The Individual in the World

A sentiment of compassion must always animate the hearts of those who gather under the Lord’s sight to implore the assistance of good spirits. Therefore, purify your heart; do not let any mundane or futile thought linger in it. Lift up your spirit to those you are calling, so that, finding in you the proper dispositions, they may profusely sow the seed that should germinate in your soul and produce within it the fruit of charity and justice.

Therefore, do not think that in incessantly exhorting you to prayer and mental evocation we wish to advise you to live a mystic life that keeps you outside the laws of the society in which you have been condemned to live. No. Live with the men and women of your time in the way that men and women should live. Observe the social necessities – even the frivolities – of the day, but do it with a sentiment of purity, which may sanctify them.

You have been called to enter into contact with spirits of different natures and opposite characters; do not clash with any of those with whom you might find yourself. Be cheerful and happy, but of the cheerfulness provided by a clear conscience, and the happiness of the heirs of heaven counting the days that will draw them nearer to their inheritance.

Virtue does not consist in assuming a stern and gloomy face, or in rejecting the pleasures that your human conditions allow. It is sufficient to report all the actions of your life to the Creator who has given such life. It is sufficient when one begins or finishes a deed to lift one’s thought to that Creator and to ask him, in an impulse of the soul, to grant his watch-care for carrying it out, and to grant his blessing for finishing it. In all that you do, look to the Source of all things; do not do anything without the thought of God purifying and sanctifying your acts.

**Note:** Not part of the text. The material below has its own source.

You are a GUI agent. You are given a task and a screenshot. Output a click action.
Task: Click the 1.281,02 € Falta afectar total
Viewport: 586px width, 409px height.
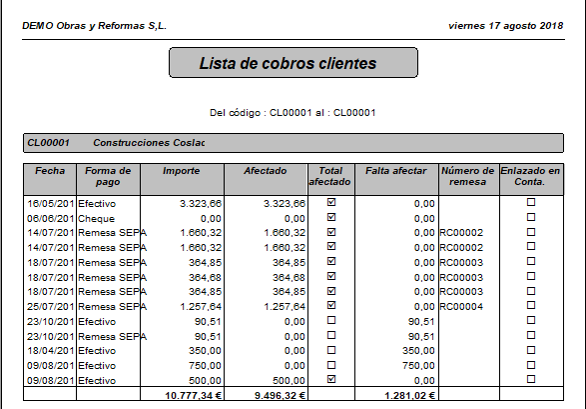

As Christ said, perfection is found entirely in the practice of absolute charity, but the duties of charity extend to all social positions from the lowest to the highest. Those who live in isolation would have no charity to practice. It is only through contact with their fellow beings in the most arduous struggles that they find an opportunity to practice it. Thus, those who isolate themselves intentionally deprive themselves of the most powerful means of perfection; since they have only themselves to think of, their lives are those of a selfish person.

Do not imagine, therefore, that in order to live in constant communication with us, to live in the Lord’s sight, that you must put on the cilice35 and cover yourselves with ashes. No, no, and once more no! Be happy in accordance with the needs of humankind, but may your happiness never hold a thought or commit an action that might offend God, or anything that might cloud the face of those who love and guide you. God is love, and he blesses all those who love virtuously.